Start of READING PASSAGE

Step six, sand as needed, clean, and then apply successive protective clear top coats. For this I could have used the Sansin line but chose instead to use Emtech's Pre-Catalized Waterborne Conversion Varnish since it durable and extremely easy to work with; including brushing out smoothly, and being highly resistant to potential water damage - a big plus when dealing with kitchen and bathroom cabinets.

Below is a before and after shot of a door I just completed using the above process (it actually looks better in person). I intentionally chose this door because it was one of two directly below the sink and as such, in the worst shape than any of the other doors or drawers in the kitchen. If you look carefully, you will note that the darkened areas in the finished shot correspond to the badly damaged areas in the before image. Because of a certain amount of discoloration, combined with heavier sanding, those areas took the stain a little differently than other areas did. Even so, the end result looks like natural staining of the wood rather than areas that were damaged. 

Before starting I had cautioned the HO that we might need to look at getting two replacement doors made for those located directly under the sink. The HO has seen the end result of this particular door and there are no plans for having new doors made.

We have done about seven of these jobs now since the original post back in April. We also have eight more in the pipeline. I am finding that almost nobody else around our area really wants to do these jobs because they can be tedious and fussy at times. However, because of that I have been able to raise my rates for this type of work 40% over my regular painting rates. Also, we are now getting referrals from other painting outfits in town who have seen our work and who don't have the time or desire to take these jobs on. Something to think about.

(Hope at least a few of you found this interesting - and thanks for reading all the way through.)


----------



## RH

Getting ready to do another set of cabinets, these are made of hickory. Once again lots of water damage and break down of the previous clear coat. Cleaned, sanded, no staining this time, just clear coating. Applied three flood coats of the Emtech and the sample door looked great - IMO. 

Took it over to show it to the HOs; she was thrilled but he said he wants them "smoother" :blink:. Now a baby's butt is likely rougher than that door is. I think he was noticing a few areas where some grain texture was visible although it certainly can't be felt. I told him I will apply two more coats (for a total of five) and that seemed to make him happy.


----------



## woodcoyote

RH said:


> Getting ready to do another set of cabinets, these are made of hickory. Once again lots of water damage and break down of the previous clear coat. Cleaned, sanded, no staining this time, just clear coating. Applied three flood coats of the Emtech and the sample door looked great - IMO.

End of READING PASSAGE
Start of TASK INPUT

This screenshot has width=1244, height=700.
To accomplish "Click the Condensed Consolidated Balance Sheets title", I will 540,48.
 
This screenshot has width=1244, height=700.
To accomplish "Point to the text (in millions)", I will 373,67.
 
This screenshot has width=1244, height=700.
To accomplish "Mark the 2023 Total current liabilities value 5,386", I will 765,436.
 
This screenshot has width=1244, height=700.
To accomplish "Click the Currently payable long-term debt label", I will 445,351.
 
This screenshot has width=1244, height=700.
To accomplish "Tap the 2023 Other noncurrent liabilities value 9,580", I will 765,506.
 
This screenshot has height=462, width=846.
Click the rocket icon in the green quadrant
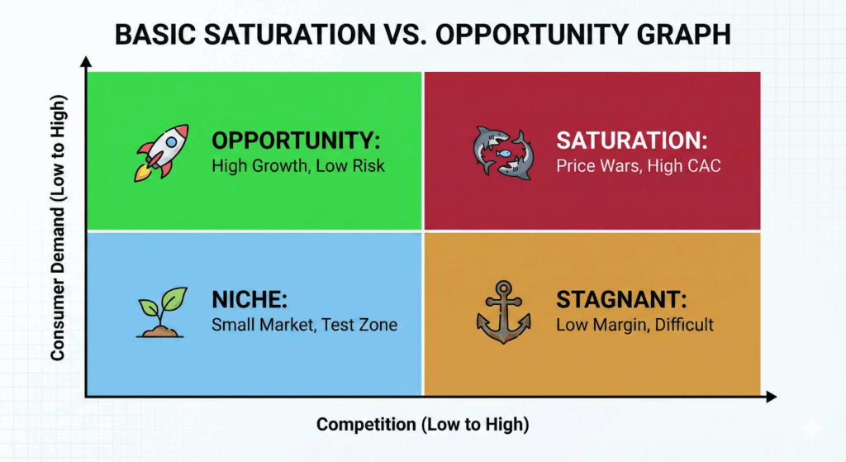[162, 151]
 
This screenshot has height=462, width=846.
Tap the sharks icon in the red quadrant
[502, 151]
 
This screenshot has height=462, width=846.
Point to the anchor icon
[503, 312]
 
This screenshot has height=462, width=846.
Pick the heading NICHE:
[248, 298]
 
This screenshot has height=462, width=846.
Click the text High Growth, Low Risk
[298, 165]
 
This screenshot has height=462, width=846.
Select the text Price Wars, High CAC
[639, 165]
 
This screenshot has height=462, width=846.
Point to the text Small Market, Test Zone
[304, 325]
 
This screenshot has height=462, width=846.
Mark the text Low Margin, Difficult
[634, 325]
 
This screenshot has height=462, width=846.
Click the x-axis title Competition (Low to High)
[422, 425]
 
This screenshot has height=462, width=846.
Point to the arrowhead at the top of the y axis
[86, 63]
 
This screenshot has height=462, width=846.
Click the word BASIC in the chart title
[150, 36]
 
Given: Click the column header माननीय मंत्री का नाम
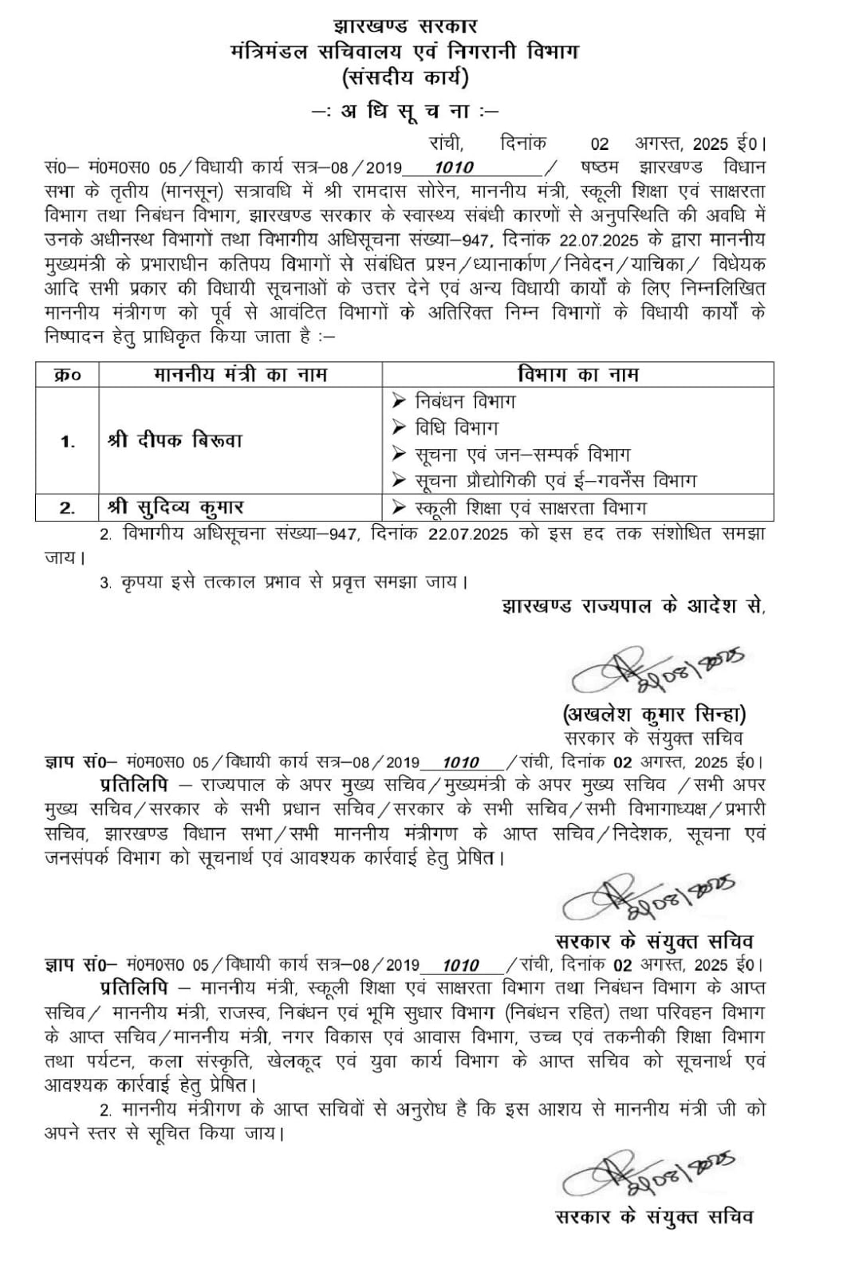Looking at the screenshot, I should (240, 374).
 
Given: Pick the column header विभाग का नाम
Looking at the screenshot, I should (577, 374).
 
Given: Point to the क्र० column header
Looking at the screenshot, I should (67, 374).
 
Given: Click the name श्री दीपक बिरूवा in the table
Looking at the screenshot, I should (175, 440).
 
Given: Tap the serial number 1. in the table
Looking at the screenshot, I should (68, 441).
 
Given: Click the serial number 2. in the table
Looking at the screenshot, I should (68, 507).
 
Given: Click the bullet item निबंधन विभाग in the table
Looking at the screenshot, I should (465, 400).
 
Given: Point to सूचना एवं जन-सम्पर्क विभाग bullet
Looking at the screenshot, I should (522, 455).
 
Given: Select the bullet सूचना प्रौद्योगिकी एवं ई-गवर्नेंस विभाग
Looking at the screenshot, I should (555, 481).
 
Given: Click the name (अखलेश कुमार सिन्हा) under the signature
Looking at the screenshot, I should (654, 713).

End of TASK INPUT
Start of TASK INPUT

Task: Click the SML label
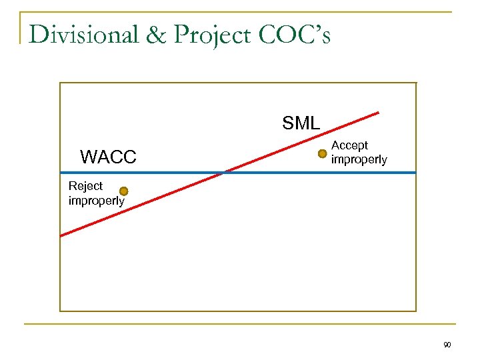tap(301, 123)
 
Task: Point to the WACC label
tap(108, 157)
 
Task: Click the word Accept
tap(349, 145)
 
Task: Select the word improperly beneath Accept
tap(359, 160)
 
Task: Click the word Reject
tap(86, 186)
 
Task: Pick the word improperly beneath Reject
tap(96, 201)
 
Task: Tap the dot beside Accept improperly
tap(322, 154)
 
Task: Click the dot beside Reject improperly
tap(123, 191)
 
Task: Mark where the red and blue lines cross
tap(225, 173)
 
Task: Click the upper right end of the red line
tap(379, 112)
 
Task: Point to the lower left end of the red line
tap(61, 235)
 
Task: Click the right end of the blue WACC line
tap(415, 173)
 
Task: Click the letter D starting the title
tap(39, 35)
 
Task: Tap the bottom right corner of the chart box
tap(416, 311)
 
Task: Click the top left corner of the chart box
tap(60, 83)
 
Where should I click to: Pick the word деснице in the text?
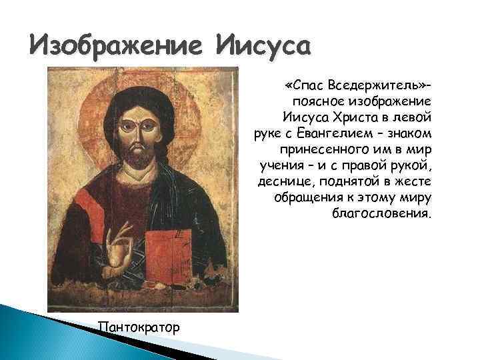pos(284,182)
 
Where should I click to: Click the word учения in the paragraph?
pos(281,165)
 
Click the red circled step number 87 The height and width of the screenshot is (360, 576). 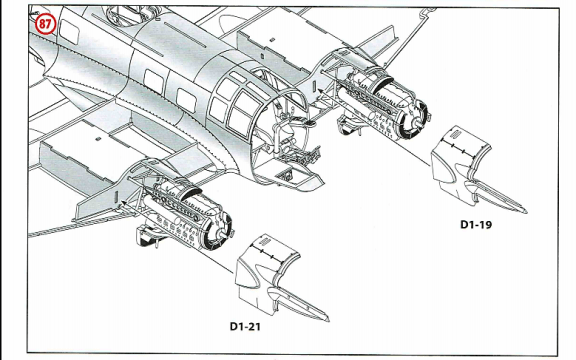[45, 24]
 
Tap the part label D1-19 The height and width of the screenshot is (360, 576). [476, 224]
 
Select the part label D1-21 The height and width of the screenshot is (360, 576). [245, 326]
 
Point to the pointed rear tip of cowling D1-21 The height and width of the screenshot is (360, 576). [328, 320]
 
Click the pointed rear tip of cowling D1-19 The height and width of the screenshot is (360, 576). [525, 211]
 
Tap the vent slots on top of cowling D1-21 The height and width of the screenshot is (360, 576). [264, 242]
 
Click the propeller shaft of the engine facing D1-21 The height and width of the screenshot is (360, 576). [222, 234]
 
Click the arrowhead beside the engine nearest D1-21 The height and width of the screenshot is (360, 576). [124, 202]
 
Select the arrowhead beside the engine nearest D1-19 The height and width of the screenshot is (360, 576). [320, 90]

End of TASK INPUT
Start of TASK INPUT

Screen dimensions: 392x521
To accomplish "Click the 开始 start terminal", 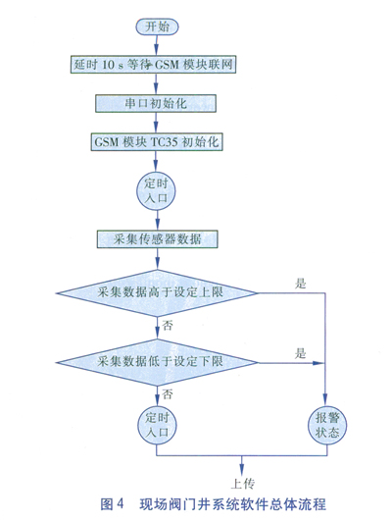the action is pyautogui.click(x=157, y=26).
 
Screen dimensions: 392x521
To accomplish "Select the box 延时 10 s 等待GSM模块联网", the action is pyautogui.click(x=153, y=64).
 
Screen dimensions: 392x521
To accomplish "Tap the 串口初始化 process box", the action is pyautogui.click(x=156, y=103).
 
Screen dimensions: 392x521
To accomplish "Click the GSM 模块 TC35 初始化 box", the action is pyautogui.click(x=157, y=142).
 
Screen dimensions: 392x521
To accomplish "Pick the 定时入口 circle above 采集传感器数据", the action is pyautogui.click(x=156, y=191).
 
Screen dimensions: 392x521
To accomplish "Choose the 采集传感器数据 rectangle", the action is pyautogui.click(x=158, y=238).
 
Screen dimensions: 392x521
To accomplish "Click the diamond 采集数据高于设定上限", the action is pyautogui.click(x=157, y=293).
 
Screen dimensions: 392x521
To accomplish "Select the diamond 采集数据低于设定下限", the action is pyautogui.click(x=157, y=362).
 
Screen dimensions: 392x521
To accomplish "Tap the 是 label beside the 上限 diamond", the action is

End of TASK INPUT

JOB A
Show each line of the records that contains the string "WACC", treating uppercase and lowercase as different.
JOB B
Write what comes next in the forum thread about refinishing kitchen cabinets, starting after its final line.
The text and the records are unrelated to each other.

EXERCISE OUTPUT A
Task: Point to the WACC label
Task: Click the right end of the blue WACC line

EXERCISE OUTPUT B
> 
> Took it over to show it to the HOs; she was thrilled but he said he wants them "smoother" :blink:. Now a baby's butt is likely rougher than that door is. I think he was noticing a few areas where some grain texture was visible although it certainly can't be felt. I told him I will apply two more coats (for a total of five) and that seemed to make him happy.


Looks good!

Just remember the home owners are always the best experts. Especially when you run into the ones that have been builders, generals, painters, and all the above in their lifetime. It's obviously clear that 5 coats is the correct way to go, it should already be the way you normally do things, says the wise home owners to the painter.

Bad joking aside, charge him for the extra coats and time. Collect your money and run. Signatures galore before and after your start...seems like "one of them" again.


----------



## RH

Thanks WC. Yeah, I agree. HO's that want to start interfering with the process are one on my pet peeves. But it's a T&M job well above my regular rates so it's his dime. IMO, two extra coats won't hurt anything but neither will it help much. It's been my experience that three is usually the magic number in these things.


----------



## straight_lines

RH said:


> Getting ready to do another set of cabinets, these are made of hickory. Once again lots of water damage and break down of the previous clear coat. Cleaned, sanded, no staining this time, just clear coating. Applied three flood coats of the Emtech and the sample door looked great - IMO.
> 
> Took it over to show it to the HOs; she was thrilled but he said he wants them "smoother" :blink:. Now a baby's butt is likely rougher than that door is. I think he was noticing a few areas where some grain texture was visible although it certainly can't be felt. I told him I will apply two more coats (for a total of five) and that seemed to make him happy.


Finishing Hickory is much like oak, you have to use a grain filler to get it smooth.


----------



## RH

straight_lines said:


> Finishing Hickory is much like oak, you have to use a grain filler to get it smooth.


The amount of grain even visible is so minor as to be a none issue IMO. If he still has concerns after the next round of top coating, we will just have to have a frank discussion about the facts of life concerning the nature of real wood.


----------



## Vylum

AlphaWolf said:


> I myself use SamaN Clear coat. Can come in clear or Pre-Tinted. Here is a couple picks of some stairs i redid to match the new dark wood flooring. Was very easy to use. Light sand and put it on with a brush. Less than 30 min you would never scratch it off. Clean with soap and water.


man that looks nice, how long did that take start to finish?


----------



## Mr Smith

RH said:


> Note - Obviously, the following is the only way to go about this type of project. With regards to process, equipment, or materials, it is just a way that I have worked out to give good looking results as well as protection for the surfaces while being able to avoid chemical strippers, using quality water based products, and having control over darkening or lightening the colors needed for matching. Those were what I was after and what I seemed to have worked out.
> 
> Also, sorry about the length of this post. I wanted to share the entire process I've worked out so continue reading only if you want to learn about using water based products for refinishing cabinets, and, only if you are interested in moving into a market that isn't crowded and where you can make some pretty good money.
> RH
> 
> 
> Have been doing a ton of trial and error stuff and experimentation since I started this thread back in April and feel I have finally gotten a process down that is working very well.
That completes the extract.